§ **Your assignment**
Output the data below only from the line containing "Instruction: Click right" up to and including the line containing "The width and height of the screenshot is (1200, 800).", exact and with the pictures left out.

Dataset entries
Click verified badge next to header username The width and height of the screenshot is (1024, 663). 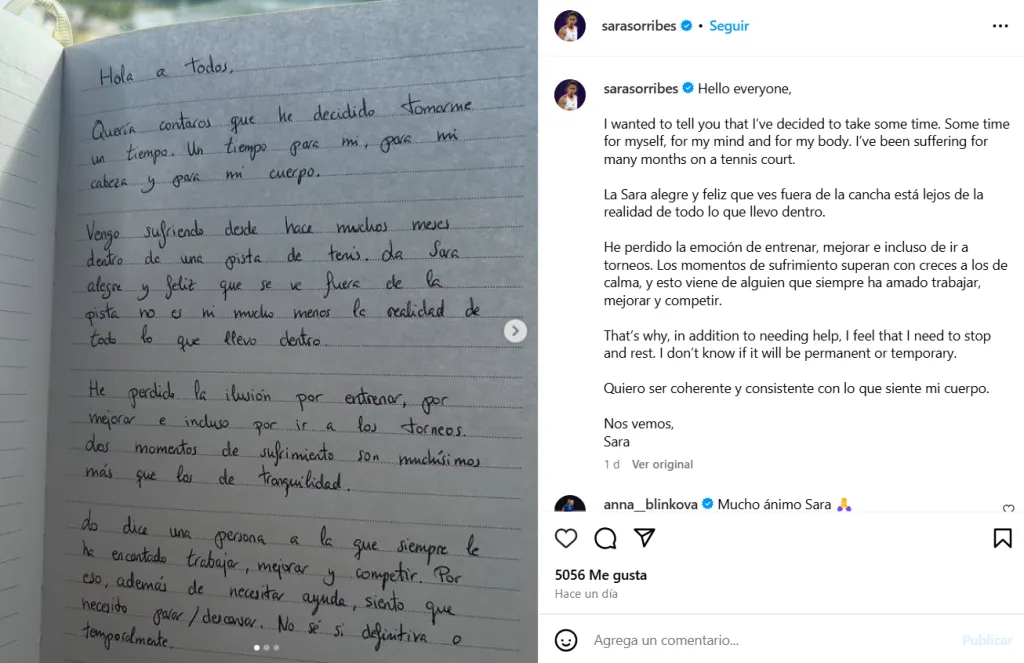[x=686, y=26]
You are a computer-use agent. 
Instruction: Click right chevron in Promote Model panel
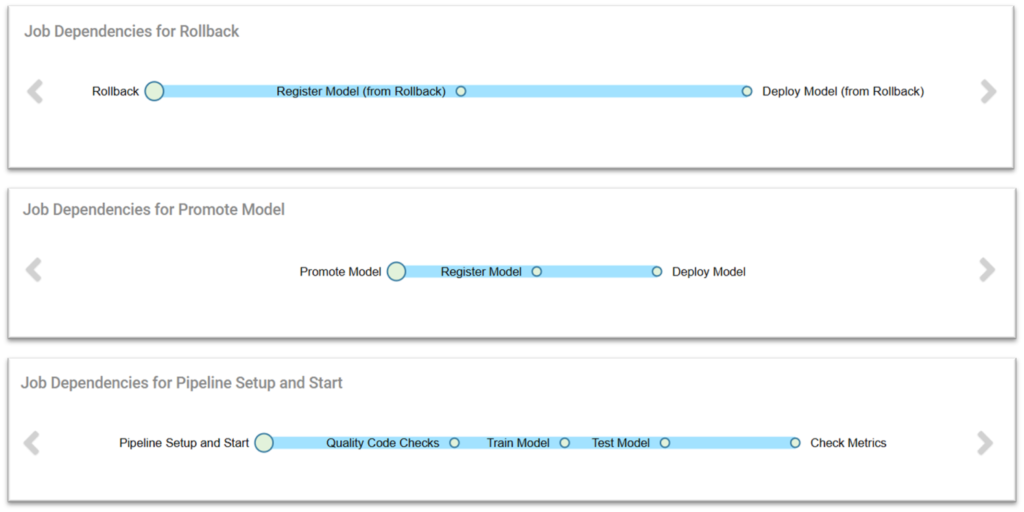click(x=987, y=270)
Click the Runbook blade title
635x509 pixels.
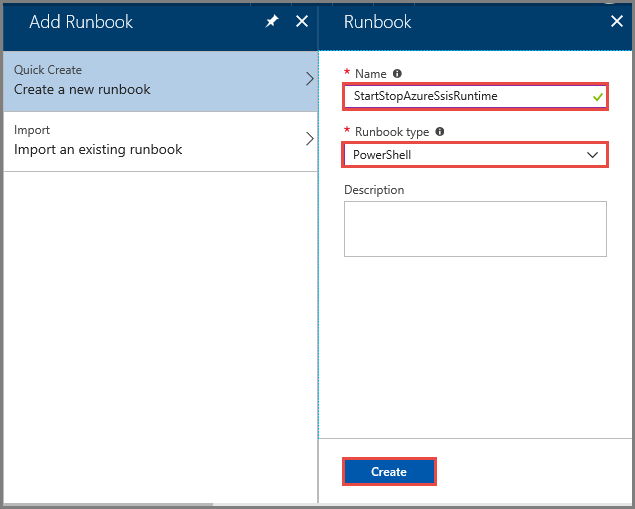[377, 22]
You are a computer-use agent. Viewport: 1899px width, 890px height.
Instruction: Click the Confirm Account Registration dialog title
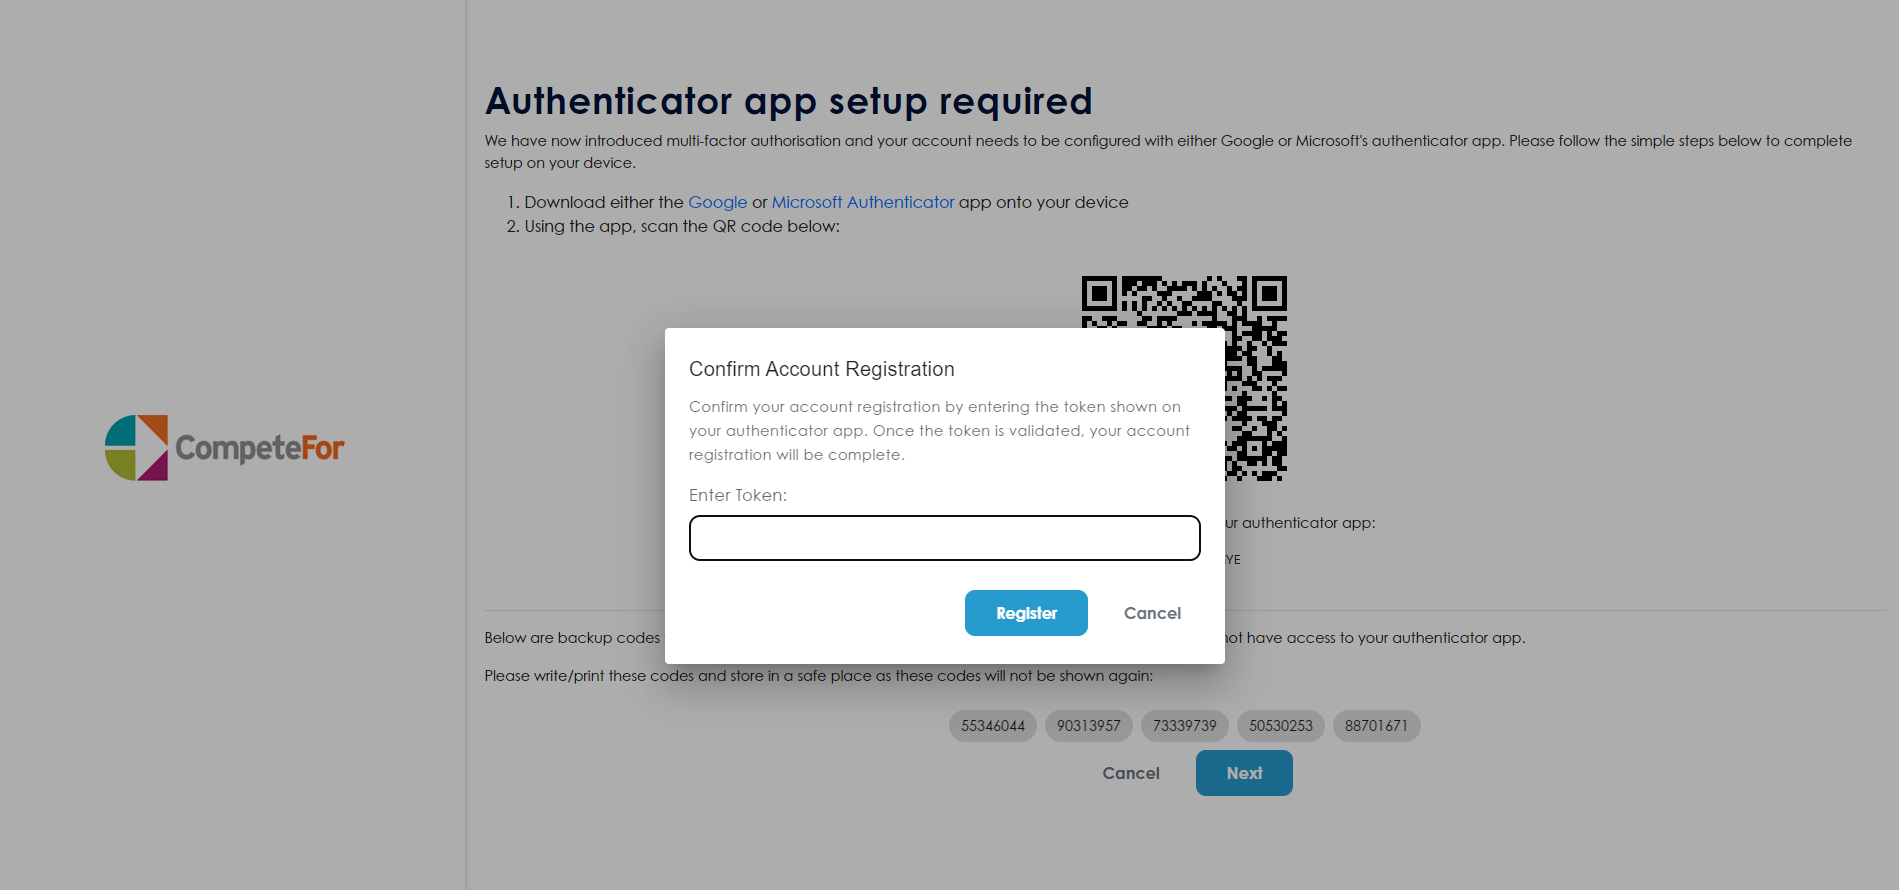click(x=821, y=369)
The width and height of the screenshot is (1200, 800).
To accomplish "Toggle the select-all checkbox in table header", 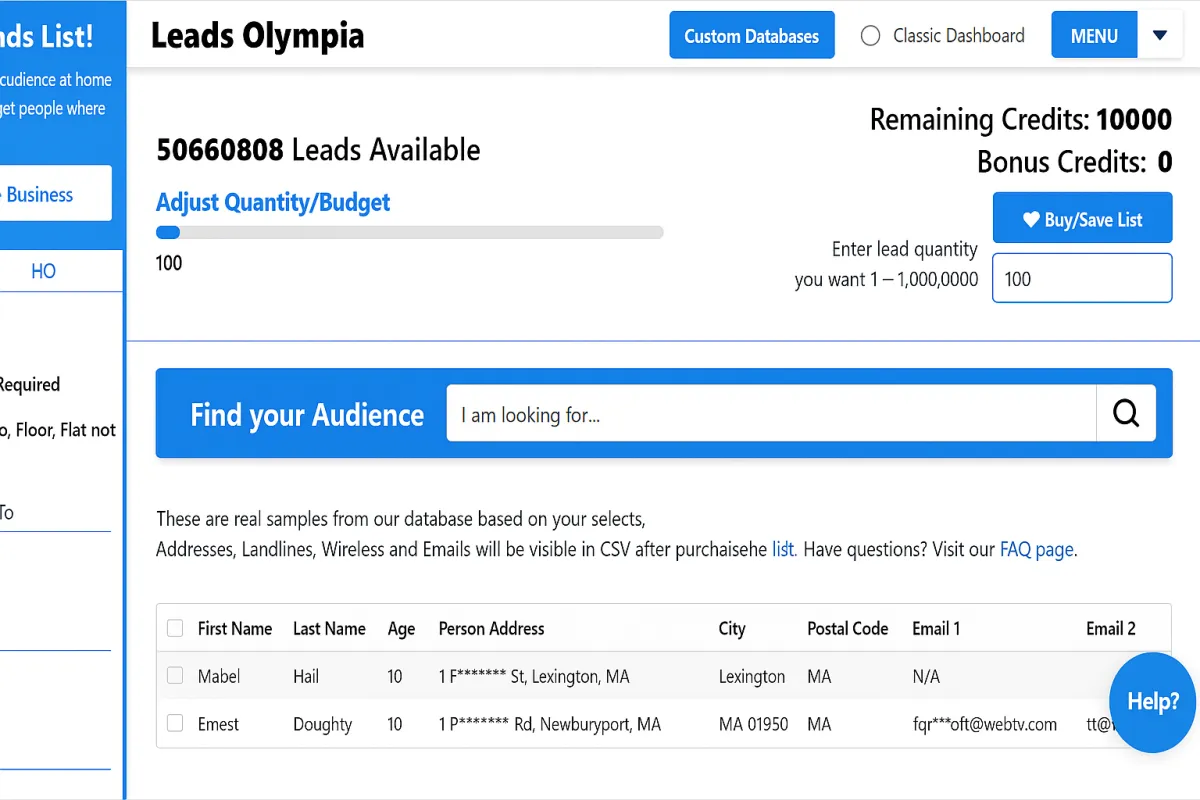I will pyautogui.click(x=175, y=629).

§ **Task output**
Instruction: Click right chevron in Promote Model panel
click(x=987, y=270)
Click the Runbook blade title
635x509 pixels.
[377, 22]
You are a computer-use agent. Viewport: 1899px width, 890px height.
Instruction: Click the Confirm Account Registration dialog title
click(x=821, y=369)
The width and height of the screenshot is (1200, 800).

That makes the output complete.